Kondisi Kapela Numbei yang sudah rusak |
Apa pula yang ingin
kalian ungkapkan ketika di sore hari, Tuhan melukis dengan sangat sempurna
terbenamnya matahari. Mula-mula dia seperti membentang, sedikit demi sedikit
menggumpal, lalu memerah dan secara perlahan jatuh seperti bara api mengenai
atap Kapela tua di sebuah dusun kecil, kampung terisolasi Numbei, Kabupaten
Malaka?
Inilah potret Kapela
St. Antonius Padua Numbei Paroki St. Lukas wekfau-Keuskupan Atambua, Kabupaten
Malaka Provinsi Nusa Tenggara Timur.
Ada ibu-ibu yang
menenteng buku doa (anggota legio Maria), berjalan pelan seperti sedang merawat
mimpi-mimpinya dari arah pintu gerbang. Mereka tampak khusuk, mengatupkan kedua
tangan untuk mengamini doa-doanya sebelum masuk kapela tua ini.
Lain dengan anak-anak
sekolah yang biasanya datang hanya untuk berswafoto di halaman Kapela apabila
ada kegiatan kunjungan pastoral dari Pastor Paroki St. Lukas Wekfau. Di
sela-sela kegiatan itu, mereka bercerita tentang banyak hal. Tentang sekolah,
masa depan dan kemungkinan kalau saat berpisah dengan teman-temanya di bangku
pendidikan Sekolah Dasar Inpres Numbei.
Pemandangan sedikit
agak berbeda kalau kita mendapati tak ada anak muda duduk bersimpul. Beda
halnya bangunan Gereja yang megah selalu saja ada yang mengunjungi khususnya
anak-anak muda. Kadang, ada yang berduaan di sudut Gereja, tidak tahu sedang
berbicara apa, tetapi dari kejauhan tampak seperti sedang menguping doa-doa
semesta.
Di lain tempat hampir
setiap sore anak-anak muda datang ke Gereja yang megah dengan corak struktur
bangunan yang ikonik. Seorang dari mereka pernah memberi kesaksian. “Semakin jauh
manusia berpergian, semakin dekat iya dengan dirinya sendiri”.
Kesaksian ini tentu
saja memberi makna terdalam arti dari perjalanan manusia. Bahwa bepergian
kemanapun manusia, tujuannya tidak selalu tunggal.

▶ [Data Latihan]
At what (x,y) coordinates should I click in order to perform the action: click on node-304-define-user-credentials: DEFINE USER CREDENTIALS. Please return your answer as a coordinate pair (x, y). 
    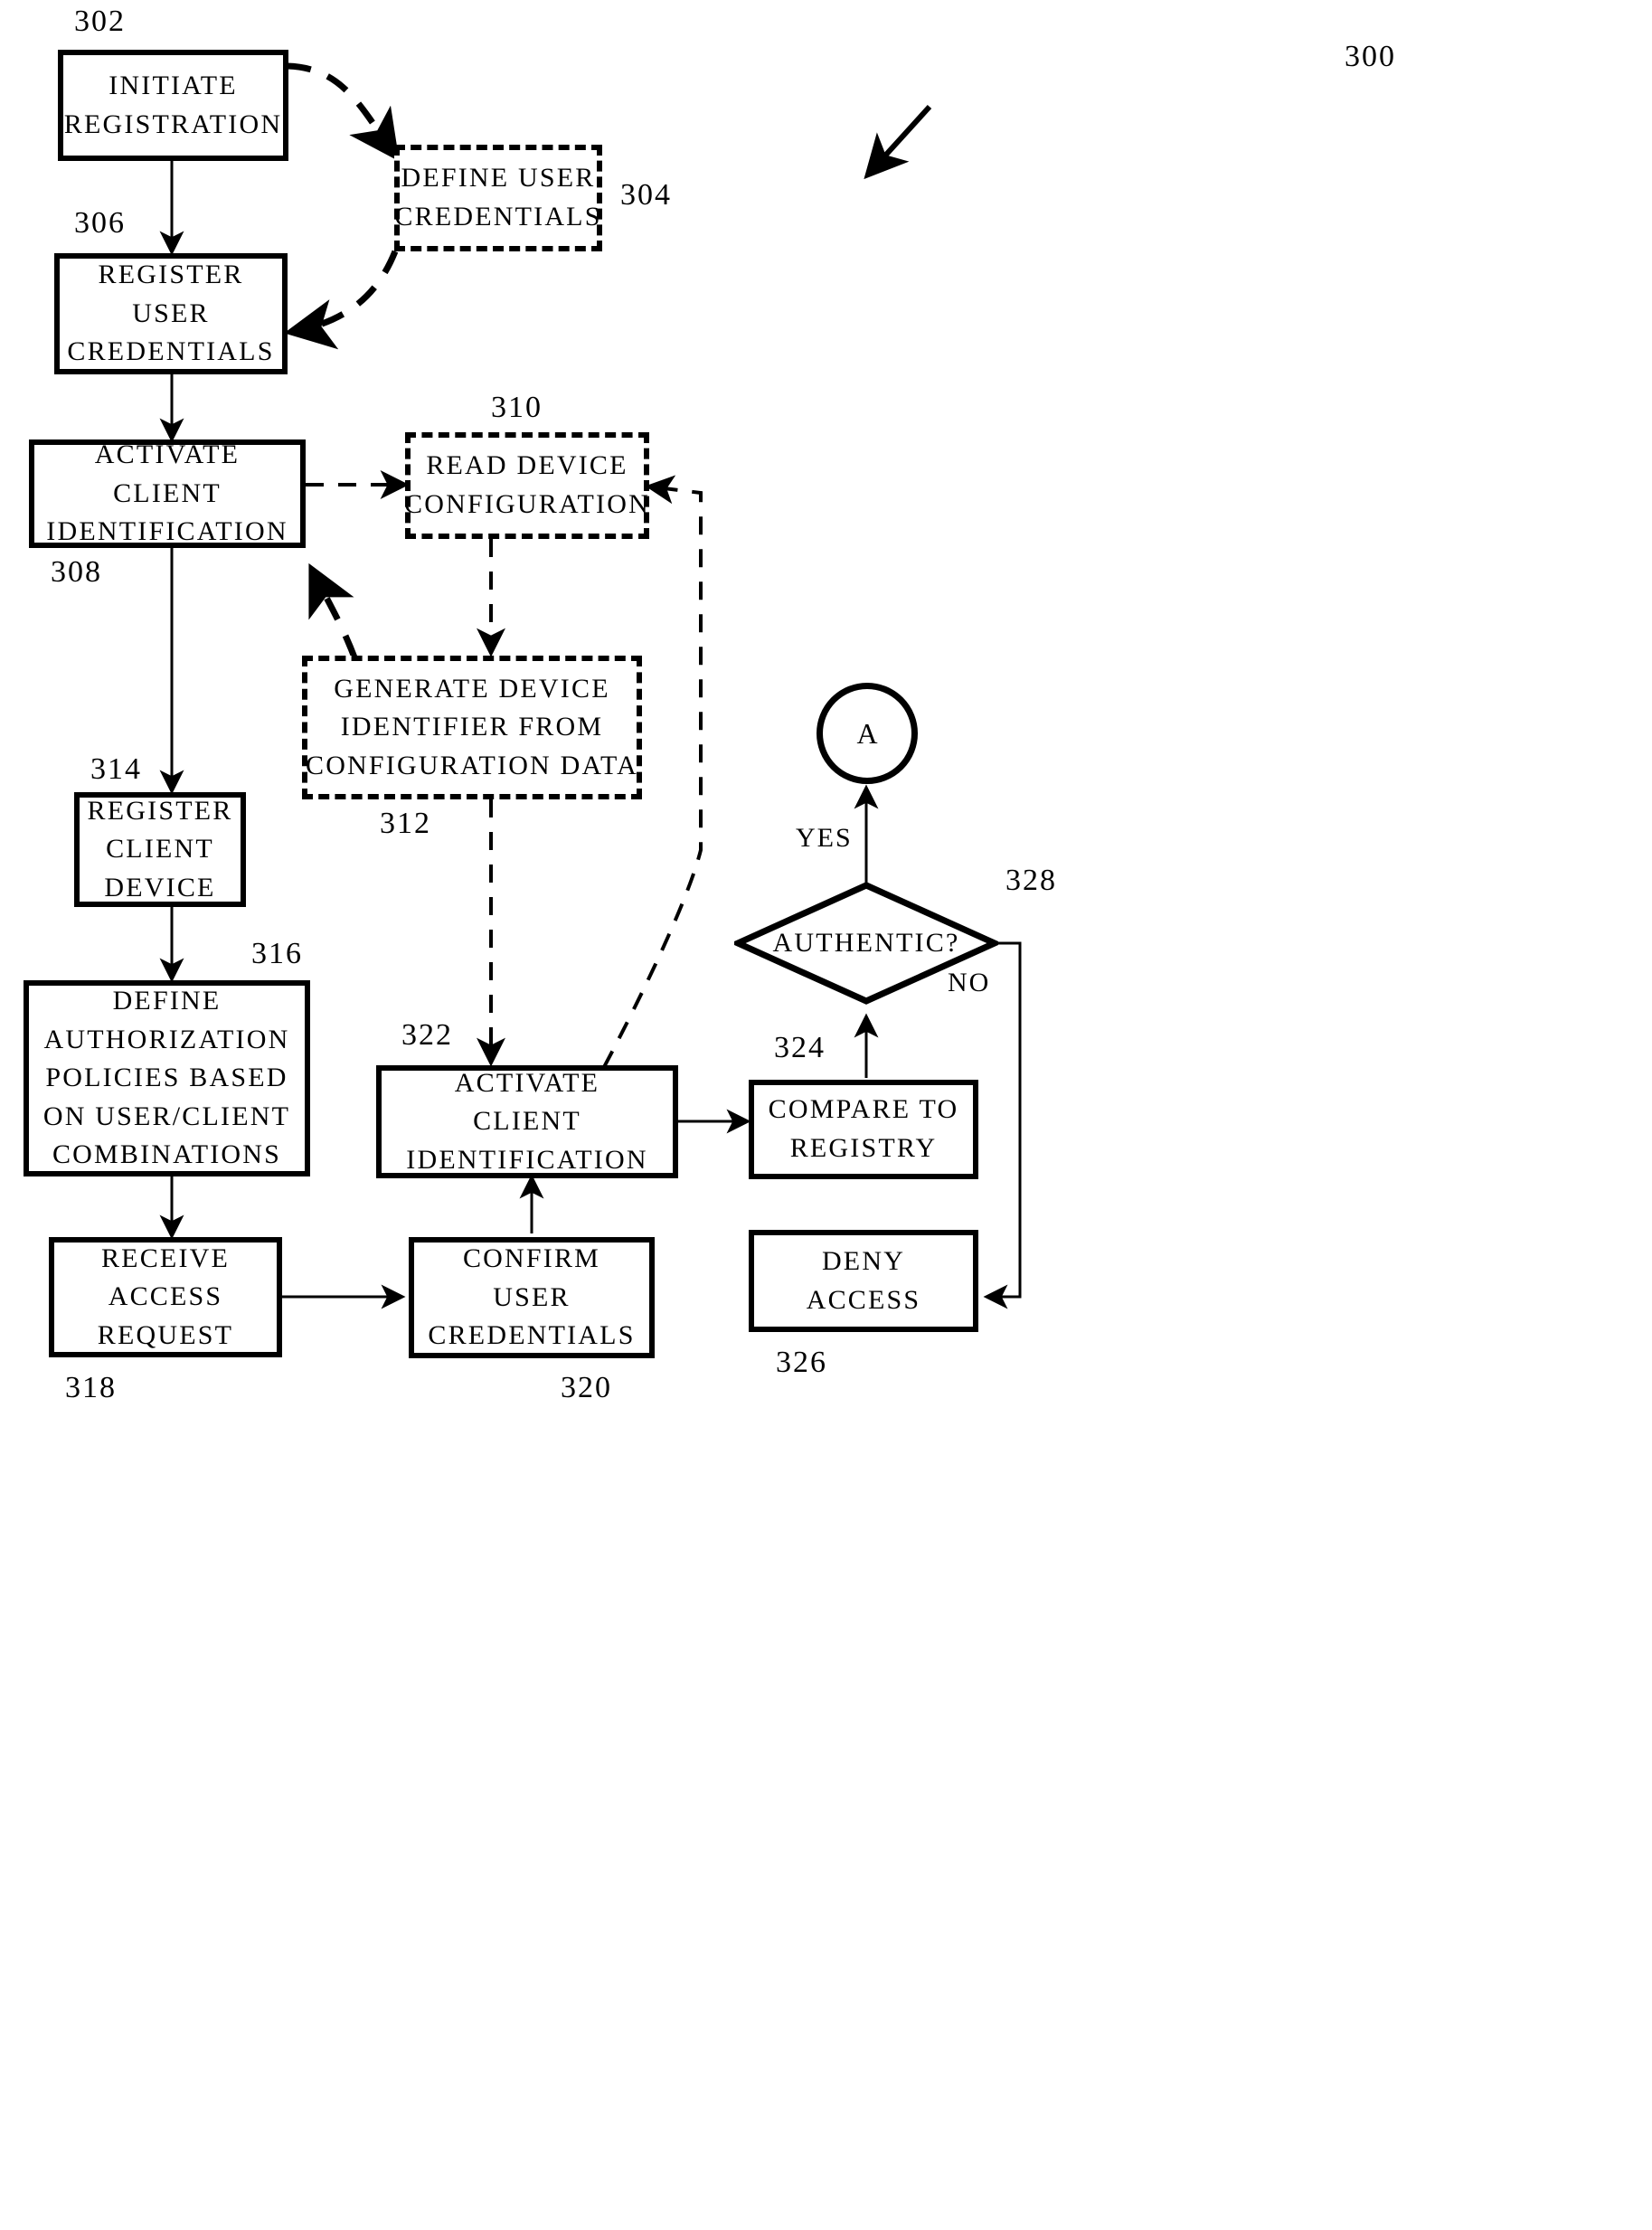
    Looking at the image, I should click on (498, 198).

▶ [Butir Tugas] Teruskan tulisan tentang Kapela St. Antonius Padua Numbei, dimulai setelah kalimat terakhirnya.

▶ [Hasil Tugas]
Manusia misalnya
merantau untuk mendapatkan uang, tetapi pada saat yang sama, ia juga menerima
asupan pengalaman di tempat baru yang menguatkan jiwanya. Semakin ia
membenturkan dirinya dengan pengalaman-pengalaman baru itu, semakin ia
mengenali dirinya.
Para sesepuh,
orang-orang tua dan guru-guru memberi kesaksian pamungkas. Bagi mereka Gereja
dengan kemegahannya hari ini, merupakan bukti nyata kasih Tuhan yang menyapa
umat-Nya dengan kelembutan kasih. Lantas bagaimana dengan bangunan gedung
Gereja dan Kapela tua?
“Bangun Kaplea ini akan dibangun kembali dengan design baru semata-mata karena kasih karunia Tuhan sendiri. Dengan segala
kemahakuasaan-Nya, Ia menguatkan iman umat, menyatukan persepsi, maka bangunan megah ini dapat diselesaikan sesuai dengan apa yang direncanakan”, demikian
kesaksian umat.
“Swadaya umat dan budi
baik para donatur menentukan keberhasilan sebuah bangunan rohani rumah
peribadatan. Itu semua dimungkinkan karena kita digerakkan oleh Roh yang sama,
yakni Roh Kudus sendiri. Roh Kudus, dengan daya transformatifnya mampu
menaklukkan egoisme umat, sehingga secara kolektif-kolegial semua merasa
terpanggil berpartisipasi aktif dalam pembangunan ini”, kesaksian umat yang lain.
Begitulah cara sebagian
orang memotret dan memungut kenangannya di Kapela St. Antonius Padua Numbei.
Ini hanya secuil dari begitu banyak pengalaman umat yang terekam dalam ingatan.
Kelak, pengalaman-pengalaman ini menjadi kado terindah untuk diceritakan ke
generasi penerus.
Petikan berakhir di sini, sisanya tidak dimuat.